Introduction

In 2017, political scientists Casey et al. (2017) published a paper titled Intertemporal Differences Among MTurk Workers: Time-Based Sample Variations and Implications for Online Data Collection. In this paper, they showed how the demographic characteristics of MTurk samples vary by time (time of day, day of week). For example, one finding they reported was that you’re more likely to get participants from Eastern time zones if you recruit at 10 a.m. EST, but you’ll get more workers from Western time zones if you recruit at 10 p.m. EST. Of course, the differences went well beyond time zones and into various other demographic characteristics like age, sex, race, and even some personality traits.

After reading this paper, it occurred to me that this issue of time-based sample variation might be solved using time-based sample stratification. The logic goes like this: If the issue is sample bias resulting from posting large batches of HITs at specific times of day, then posting many smaller “micro-batches” at equal intervals spaced out across time should lead to better representation.

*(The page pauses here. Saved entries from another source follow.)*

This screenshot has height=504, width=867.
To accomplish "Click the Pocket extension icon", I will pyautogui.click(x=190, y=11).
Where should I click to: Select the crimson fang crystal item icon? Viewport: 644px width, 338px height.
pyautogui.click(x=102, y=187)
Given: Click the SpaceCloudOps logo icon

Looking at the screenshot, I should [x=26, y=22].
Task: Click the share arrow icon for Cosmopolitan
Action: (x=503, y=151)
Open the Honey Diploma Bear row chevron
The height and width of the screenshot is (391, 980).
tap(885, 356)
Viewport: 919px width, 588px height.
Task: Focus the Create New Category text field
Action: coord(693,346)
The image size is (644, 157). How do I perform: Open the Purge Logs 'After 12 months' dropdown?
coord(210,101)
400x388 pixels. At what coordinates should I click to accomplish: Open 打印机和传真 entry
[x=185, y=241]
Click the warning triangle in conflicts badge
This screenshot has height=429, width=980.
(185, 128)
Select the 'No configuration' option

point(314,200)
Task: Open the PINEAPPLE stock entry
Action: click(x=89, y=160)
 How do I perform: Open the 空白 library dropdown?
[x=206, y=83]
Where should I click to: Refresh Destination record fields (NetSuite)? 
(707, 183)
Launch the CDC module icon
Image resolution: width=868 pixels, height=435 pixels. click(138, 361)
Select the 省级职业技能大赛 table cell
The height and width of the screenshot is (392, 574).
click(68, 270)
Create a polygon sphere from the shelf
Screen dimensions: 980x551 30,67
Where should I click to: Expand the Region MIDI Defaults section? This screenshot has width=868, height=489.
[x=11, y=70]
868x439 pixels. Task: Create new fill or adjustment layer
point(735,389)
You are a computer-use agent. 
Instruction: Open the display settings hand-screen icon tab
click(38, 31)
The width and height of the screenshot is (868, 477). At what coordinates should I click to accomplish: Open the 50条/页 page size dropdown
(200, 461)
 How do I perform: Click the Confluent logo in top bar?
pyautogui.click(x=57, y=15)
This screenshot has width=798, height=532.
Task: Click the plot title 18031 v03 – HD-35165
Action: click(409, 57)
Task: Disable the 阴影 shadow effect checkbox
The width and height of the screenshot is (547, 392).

Here I present the results from a secondary analysis of a study (N = 197) in which I applied this technique.

Stratification Method

Sampling Code

To perform time-based sample stratification, I used MTurkR to interface with the MTurk API. I wrote a repeat loop that would post a HIT with 2 assignments once every hour, and at the end of each hour it would also expire any assignments remaining from previous HIT and assign a qualification to anyone who just participated (so they couldn’t participate again).

## Run in sandbox?
sandbox_val <- "FALSE"

## Annotation
my_annotation <- "MY_ANNOTATION"

# Qualification reqirement (hasn't done the task yet)
my_qual <- GenerateQualificationRequirement(
                        qual = "MY_QUALIFICATION_ID", 
                        comparator = "DoesNotExist", 
                        value = "", 
                        preview = "TRUE")

# Create HIT type
newhittype <- RegisterHITType(
  title = "15-minute academic survey",
  description = "Complete a 15-minute research survey",
  reward = "1.50", 
  duration = seconds(hours = 1), 
  keywords = "academic, research, study, survey",
  qual.req = my_qual,
  sandbox = sandbox_val
)

# The Loop
repeat {
  
  # Create HIT
  currentHIT <-  CreateHIT(    
    hit.type = newhittype$HITTypeId,
    assignments = 9,
    expiration = 3600,
    annotation = my_annotation,
    sandbox = sandbox_val,
    hitlayoutid = my_hitlayoutid
  )
  
  # Wait some duration (1 hour)
  Sys.sleep(3600)
  
  # Expire HIT
  ExpireHIT(hit = currentHIT$HITId, sandbox = sandbox_val )
  
  # Get assignments
  assns <- GetAssignments(hit = currentHIT$HITId, sandbox = sandbox_val)
  
  # (De)Qualify workers from next HIT of same type
  AssignQualification(qual = "MY_QUALIFICATION_ID", workers = assns$WorkerId)
}

Sampling Performance

During the period of 2018-05-20 15:59:11 EDT to 2018-05-25 12:41:26 EDT I posted 118 HITs to MTurk, each spaced 1 hour apart with ~2 Assignments. This interval was a fair distribution of time, representing almost a full week (Sunday to Friday), and might therefore be expected to account for demographic differences related to lifestyle or circadian rhythm.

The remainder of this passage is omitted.